Truth, consciousness, bliss -- these are the ultimate truths. First comes truth; as you enter in, you become aware of your eternal reality: sat, truth. As you go deeper into your reality, into your sat, into your truth, you become aware of consciousness, a tremendous consciousness. All is light, nothing is dark. All is awareness, nothing is unawareness. You are just a flame of consciousness, not even a shadow of unconsciousness anywhere. And when you enter still deeper, then the ultimate core is bliss -- anand.

Buddha says: Forgo everything that you have thought up to now meaningful, significant. Sacrifice everything for this ultimate because this is the only thing that will make you contented, that will make you fulfilled, that will bring spring to your being... and you will blossom into a thousand and one flowers.

Pleasure will keep you a driftwood. Pleasure will make you more and more cunning; it will not give you wisdom. And it will make you more and more a slave; it will not give you the kingdom of God. It will make you more and more calculating, it will make you more and more exploitative. It will make you more and more political, diplomatic. You will start sucking people; that's what people are doing.

The husband says to the wife, "I love you," but in reality he simply uses her. The wife says she loves the husband, but she is simply using him. The husband may be using her as a sexual object and the wife may be using him as a financial security. Pleasure makes everybody cunning, deceptive. And to be cunning is to miss the bliss of being innocent, is to miss the bliss of being a child.

At Lockheed, a part was needed for a new airplane and an announcement was sent around the world to get the lowest bid. From Poland came a bid of three thousand dollars. England offered to build the part for six thousand. The asking price from Israel was nine thousand. Richardson, the engineer in charge of constructing the new plane, decided to visit each country to find the reason behind the disparity of the bids.

In Poland, the manufacturer explained, "One thousand for the materials needed, one thousand for the labor, and one thousand for overhead and a tiny profit."

In England, Richardson inspected the part and found that it was almost as good as the Polish-made one. "Why are you asking six thousand?" inquired the engineer.
"Two thousand for material," explained the Englishman, "two thousand for labor, and two thousand for expenses and a small profit."

In Israel, the Lockheed representative wandered through a back alley into a small shop and encountered an elderly man who had submitted the bid of nine thousand dollars. "Why are you asking that much?" he asked.
"Well," said the old Jew, "three thousand for you, three thousand for me, and three thousand for the schmuck in Poland!"

Money, power, prestige -- they all make you cunning. Seek pleasure and you will lose your innocence; and to lose your innocence is to lose all. Jesus says: be like a small child, only then can you enter into my kingdom of God. And he is right. But the pleasure-seeker cannot be as innocent as a child. He has to be very clever, very cunning, very political; only then can he succeed in this cut-throat competition that exists all around.

Everybody is at everybody else's throat.

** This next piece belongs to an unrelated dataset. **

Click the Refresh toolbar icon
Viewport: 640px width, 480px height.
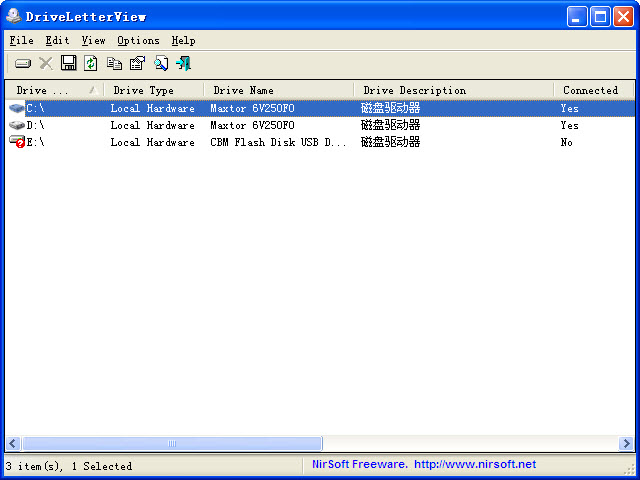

You are not living amongst friends. The world cannot be friendly unless we drop this idea of competitiveness. But we bring every child.... From the very beginning we start poisoning every child with this poison of competitiveness. By the time he will be coming out of the university he will be completely poisoned. We have hypnotized him with the idea that he has to fight with others, that life is a survival of the fittest. Then life can never be a celebration. Then life can never have any kind of religiousness in it. Then it cannot be pious, holy. Then it cannot have any quality of sacredness. Then it is all mean, ugly.
Buddha says: FORGO THE FIRST TO POSSESS THE SECOND.